Separating Unique and Duplicate Observations Using PROC SORT in SAS 9.3 and Newer Versions
April 10, 2015 4 Comments
As Fareeza Khurshed commented in my previous blog post, there is a new option in SAS 9.3 and later versions that allows sorting and the identification of duplicates to be done in one step. My previous trick uses FIRST.variable and LAST.variable to separate the unique observations from the duplicate observations, but that requires sorting the data set first before using the DATA step to do the separation.

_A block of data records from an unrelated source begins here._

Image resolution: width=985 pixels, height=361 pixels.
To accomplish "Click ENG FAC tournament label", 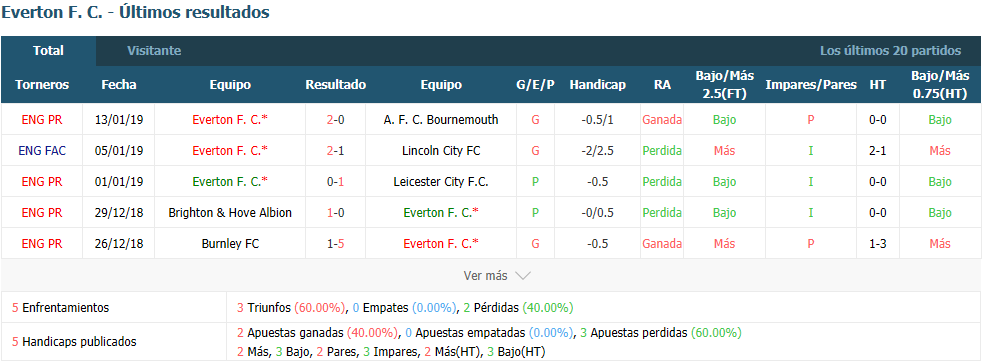I will pos(42,151).
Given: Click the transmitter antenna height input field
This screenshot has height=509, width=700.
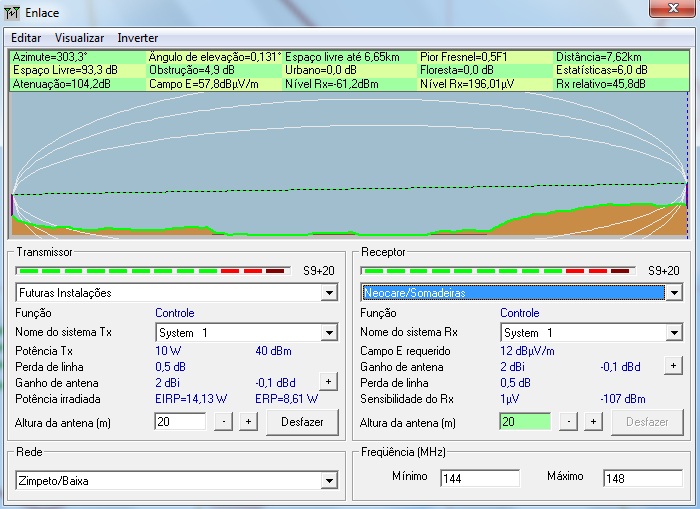Looking at the screenshot, I should 178,422.
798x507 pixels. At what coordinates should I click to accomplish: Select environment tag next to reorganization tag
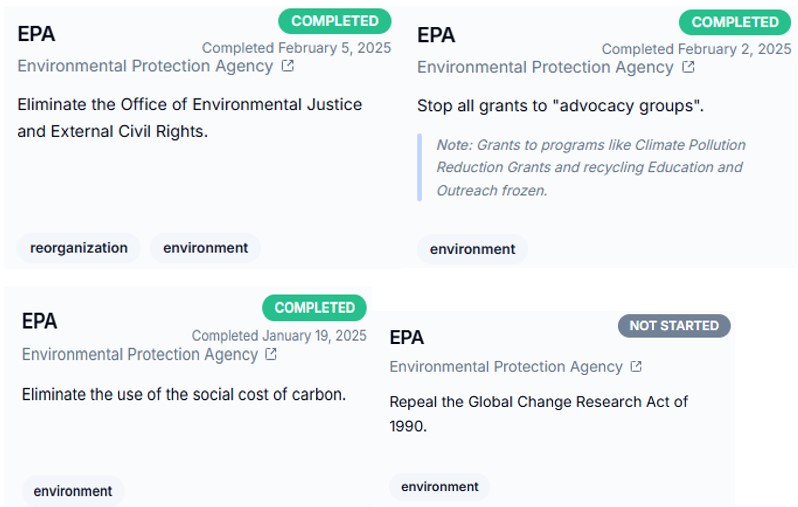click(205, 248)
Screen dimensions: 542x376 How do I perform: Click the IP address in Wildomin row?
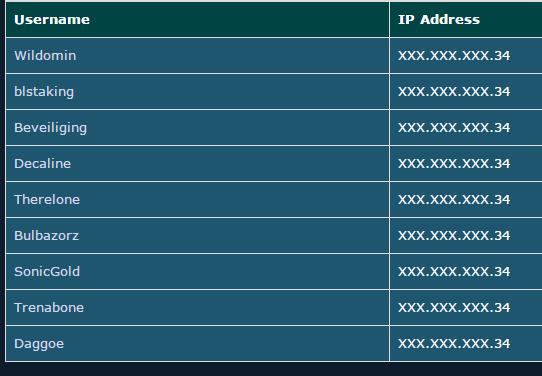click(454, 56)
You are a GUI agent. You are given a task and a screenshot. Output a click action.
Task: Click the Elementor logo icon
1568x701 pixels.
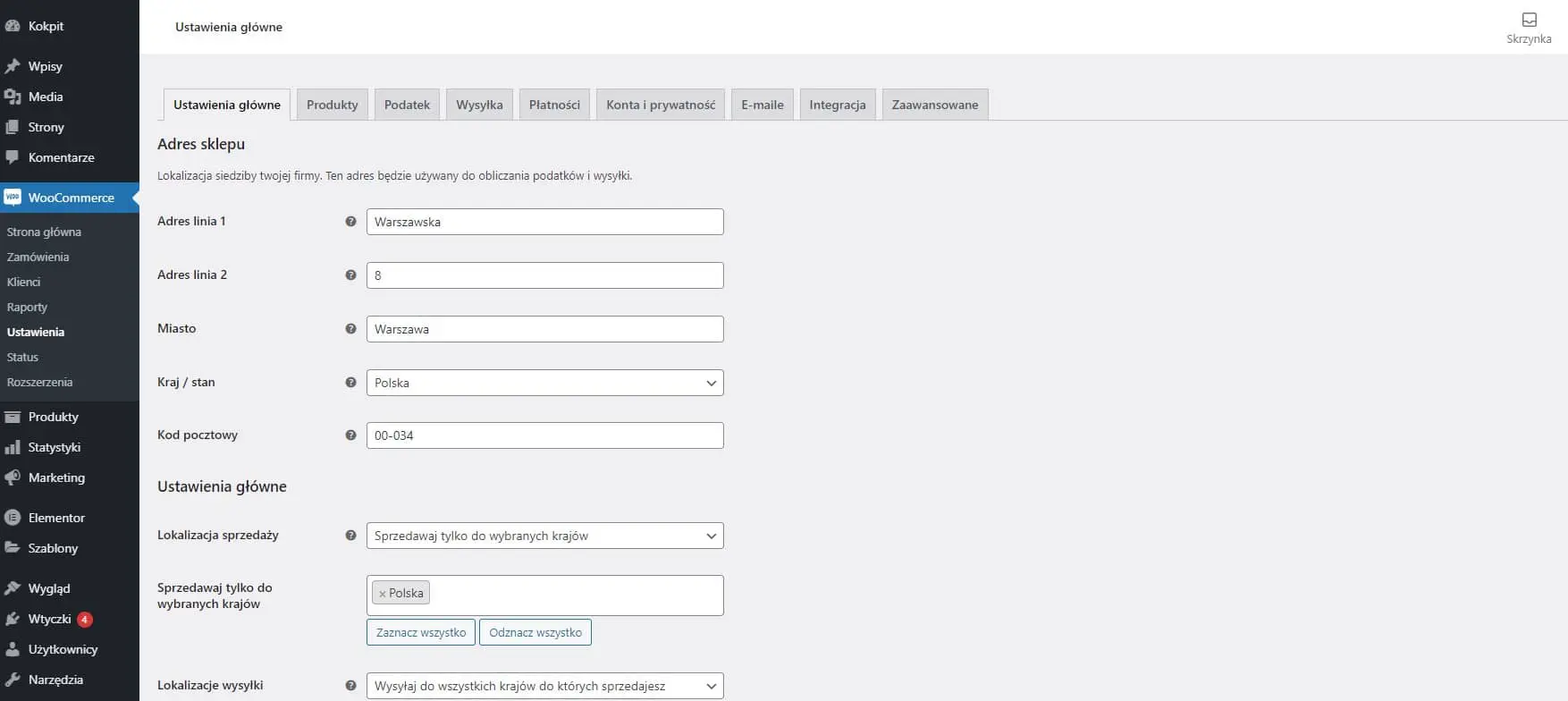[13, 518]
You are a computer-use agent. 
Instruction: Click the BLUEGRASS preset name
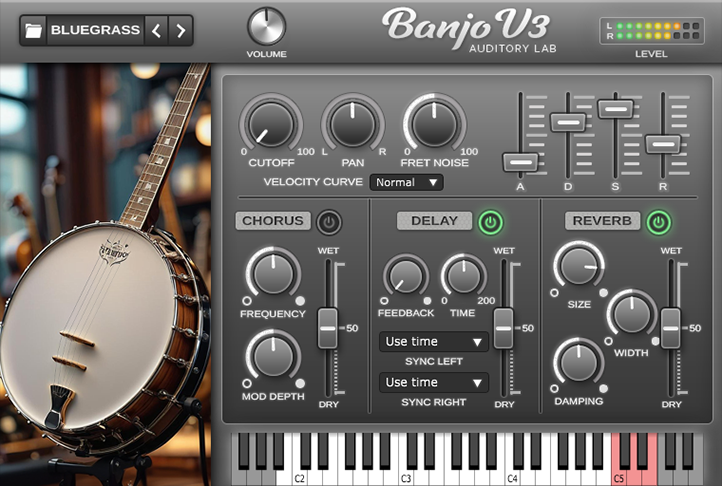[95, 30]
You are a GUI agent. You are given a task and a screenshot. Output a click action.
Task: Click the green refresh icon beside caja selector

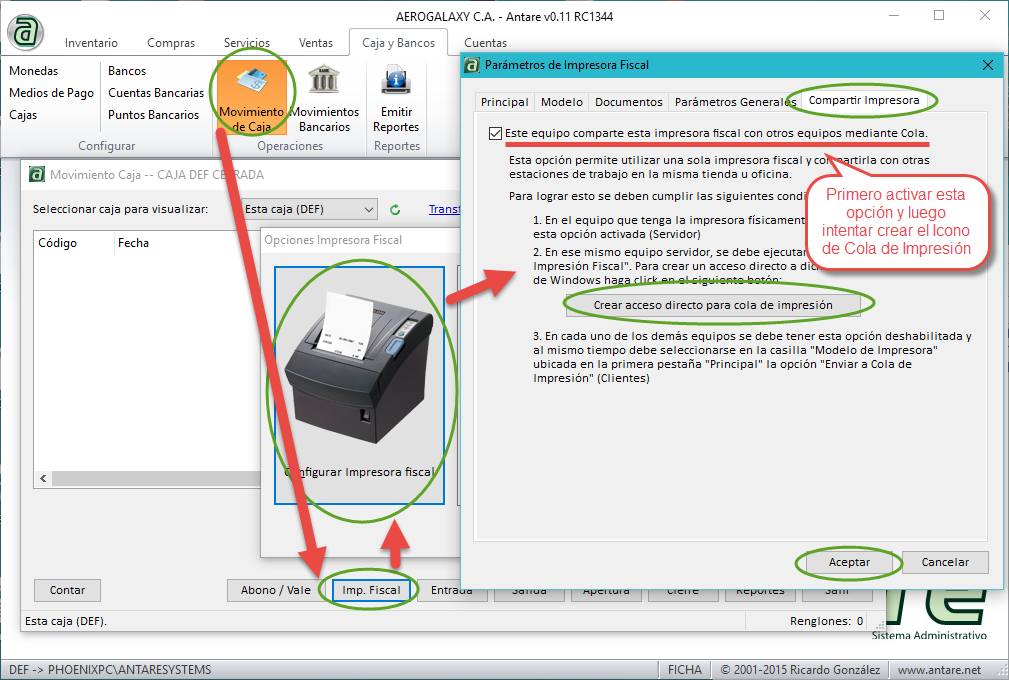coord(395,210)
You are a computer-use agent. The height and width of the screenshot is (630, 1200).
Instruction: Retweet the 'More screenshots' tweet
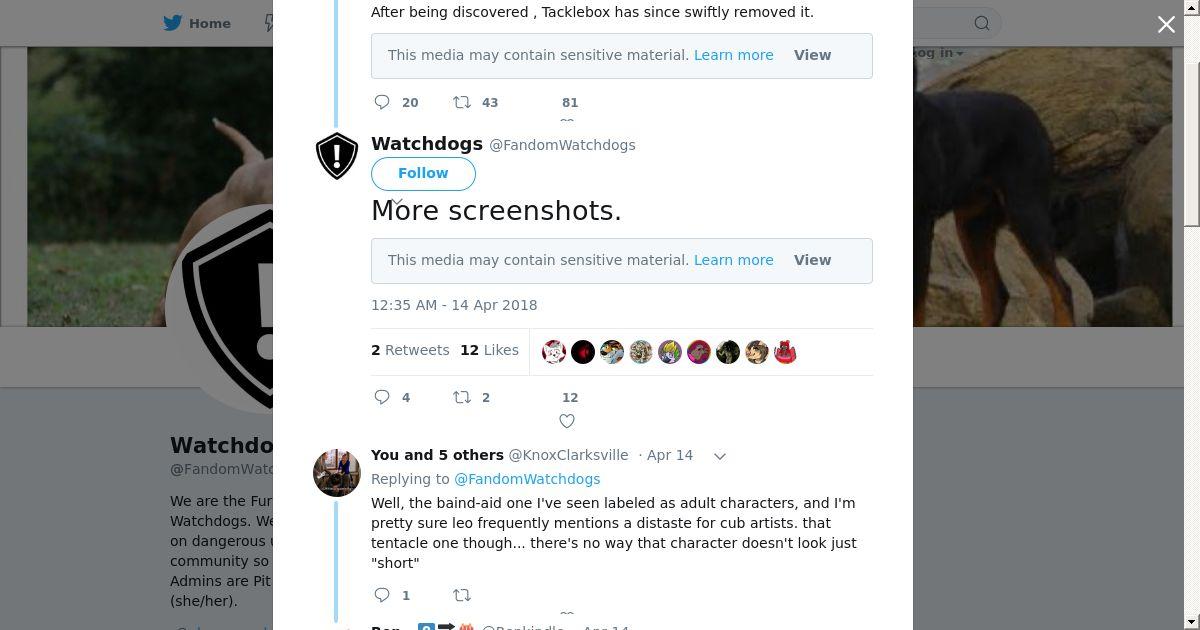(x=462, y=397)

If you have SAS 9.3 or a newer version, here is an example of doing it in one step using PROC SORT.
There is a data set called ADOMSG in the SASHELP library that is built into SAS. It has an identifier called MSGID, and there are duplicates by MSGID. Let’s create 2 data sets out of SASHELP.ADOMSG:
- DUPLICATES for storing the duplicate observations
- SINGLES for storing the unique observations
proc sort data = sashelp.adomsg out = duplicates uniqueout = singles nouniquekey; by msgid; run;
Here is the log:
NOTE: There were 459 observations read from the data set SASHELP.ADOMSG. NOTE: 300 observations with unique key values were deleted. NOTE: The data set WORK.DUPLICATES has 159 observations and 6 variables. NOTE: The data set WORK.SINGLES has 300 observations and 6 variables. NOTE: PROCEDURE SORT used (Total process time): real time 0.28 seconds cpu time 0.00 seconds
Note that the number of observations in WORK.DUPLICATES and WORK.SINGLES add to 459, the total number of observations in the original data set.
In addition to Fareeza, I also thank CB for sharing this tip.